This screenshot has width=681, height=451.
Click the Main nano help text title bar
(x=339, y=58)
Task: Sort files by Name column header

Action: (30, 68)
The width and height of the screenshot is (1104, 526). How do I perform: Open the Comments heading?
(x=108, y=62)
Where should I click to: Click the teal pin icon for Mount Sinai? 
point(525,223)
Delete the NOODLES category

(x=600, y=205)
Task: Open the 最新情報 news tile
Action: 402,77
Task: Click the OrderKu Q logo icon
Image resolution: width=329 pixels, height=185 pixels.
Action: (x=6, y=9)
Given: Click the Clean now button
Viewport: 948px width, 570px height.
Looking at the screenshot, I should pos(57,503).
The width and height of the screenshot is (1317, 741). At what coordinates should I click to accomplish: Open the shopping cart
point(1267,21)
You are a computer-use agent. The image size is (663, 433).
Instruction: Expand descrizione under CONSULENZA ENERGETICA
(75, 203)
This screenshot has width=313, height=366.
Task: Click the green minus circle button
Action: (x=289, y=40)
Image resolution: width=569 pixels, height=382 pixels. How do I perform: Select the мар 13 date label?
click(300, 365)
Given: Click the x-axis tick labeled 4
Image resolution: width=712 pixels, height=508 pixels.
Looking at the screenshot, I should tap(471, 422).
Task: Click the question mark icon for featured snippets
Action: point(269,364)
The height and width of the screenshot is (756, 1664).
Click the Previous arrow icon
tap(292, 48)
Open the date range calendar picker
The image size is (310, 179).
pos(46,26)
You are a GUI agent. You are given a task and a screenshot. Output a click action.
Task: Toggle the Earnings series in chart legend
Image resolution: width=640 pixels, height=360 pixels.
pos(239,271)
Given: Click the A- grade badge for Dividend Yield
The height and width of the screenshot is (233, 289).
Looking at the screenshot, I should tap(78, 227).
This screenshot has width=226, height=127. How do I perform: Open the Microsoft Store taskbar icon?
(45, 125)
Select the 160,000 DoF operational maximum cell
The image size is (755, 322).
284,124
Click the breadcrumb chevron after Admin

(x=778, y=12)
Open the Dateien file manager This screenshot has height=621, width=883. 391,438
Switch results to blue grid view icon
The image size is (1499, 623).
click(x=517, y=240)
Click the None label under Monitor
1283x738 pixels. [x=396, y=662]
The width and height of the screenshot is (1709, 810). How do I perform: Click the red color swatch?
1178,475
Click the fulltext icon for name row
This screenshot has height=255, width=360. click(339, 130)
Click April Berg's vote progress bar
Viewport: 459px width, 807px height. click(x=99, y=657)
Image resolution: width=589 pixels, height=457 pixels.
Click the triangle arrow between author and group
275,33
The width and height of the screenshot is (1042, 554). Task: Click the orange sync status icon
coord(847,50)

+ + +

Reproduce every line in the records above that contains the word "agent".

You are a computer-use agent. The image size is (663, 433).
You are a GUI agent. You are given a task and a screenshot. Output a click action.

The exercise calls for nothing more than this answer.